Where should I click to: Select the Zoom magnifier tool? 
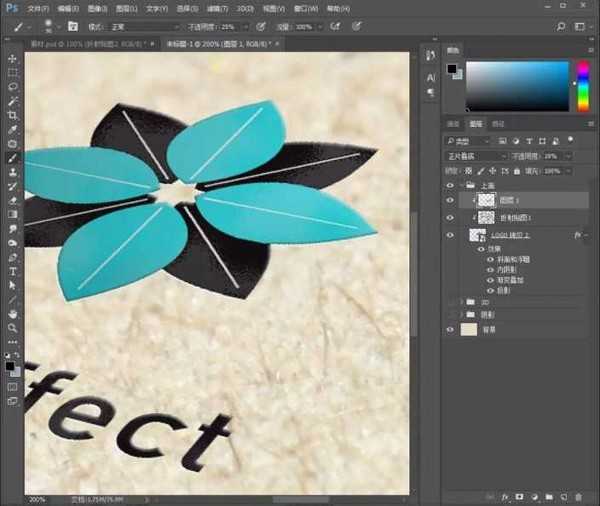click(x=13, y=327)
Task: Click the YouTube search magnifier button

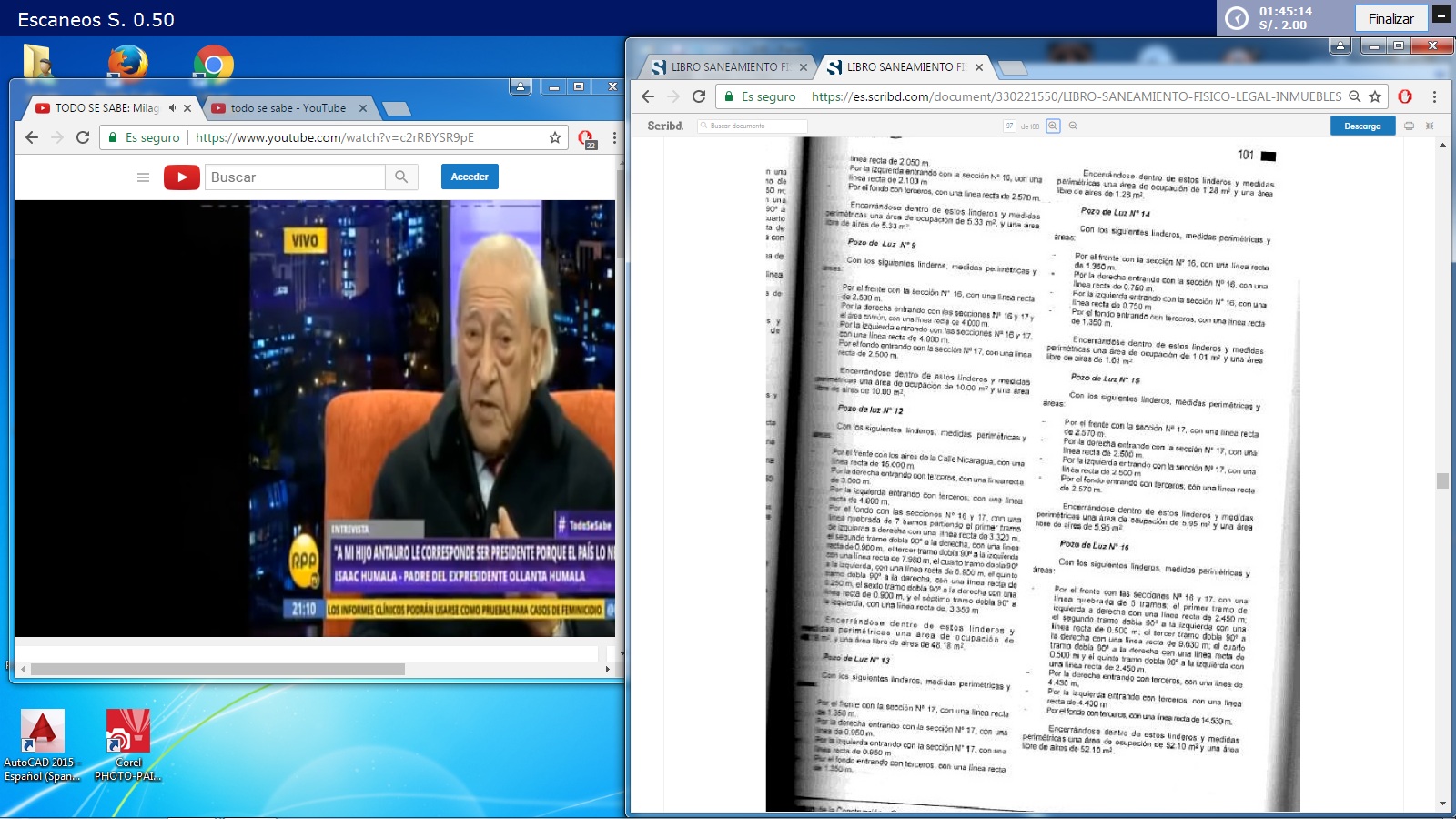Action: pyautogui.click(x=401, y=177)
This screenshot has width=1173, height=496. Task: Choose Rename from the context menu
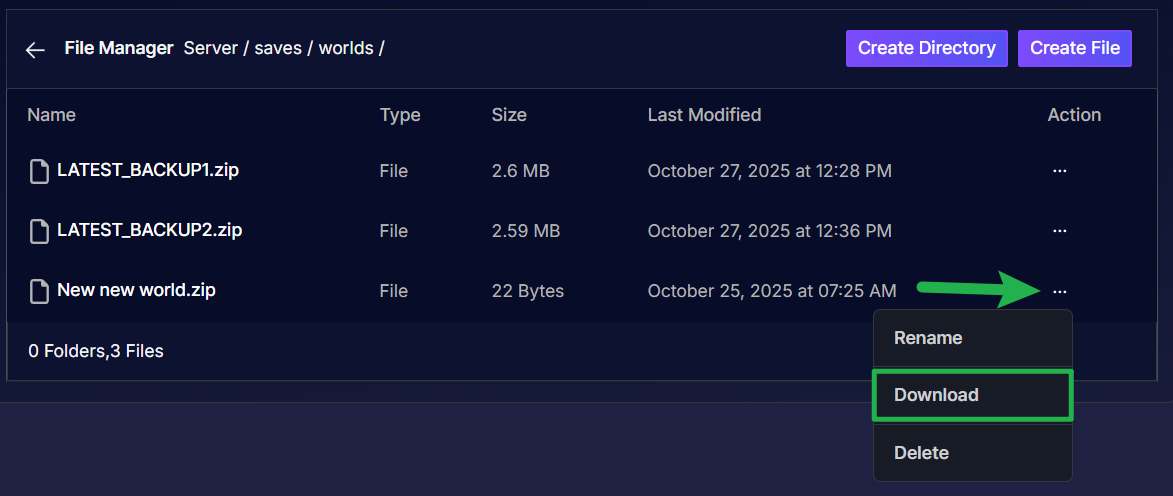click(x=928, y=338)
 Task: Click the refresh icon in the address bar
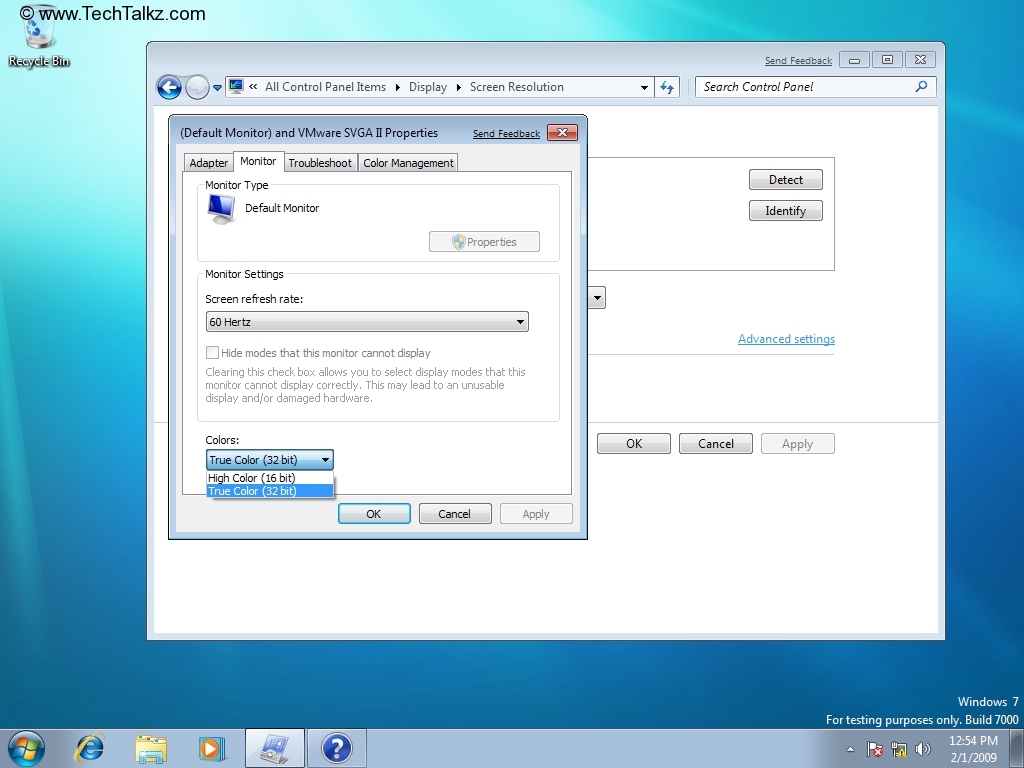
++++++
**INSTRUCTIONS TO FOLLOW:** What you set down should be exactly the lines from the line containing "This screenshot has" to the last line of the entries above, both included, with no pictures.

**WRITTEN SOLUTION:**
This screenshot has width=1173, height=496. Task: Choose Rename from the context menu
click(x=928, y=338)
 Task: Click the refresh icon in the address bar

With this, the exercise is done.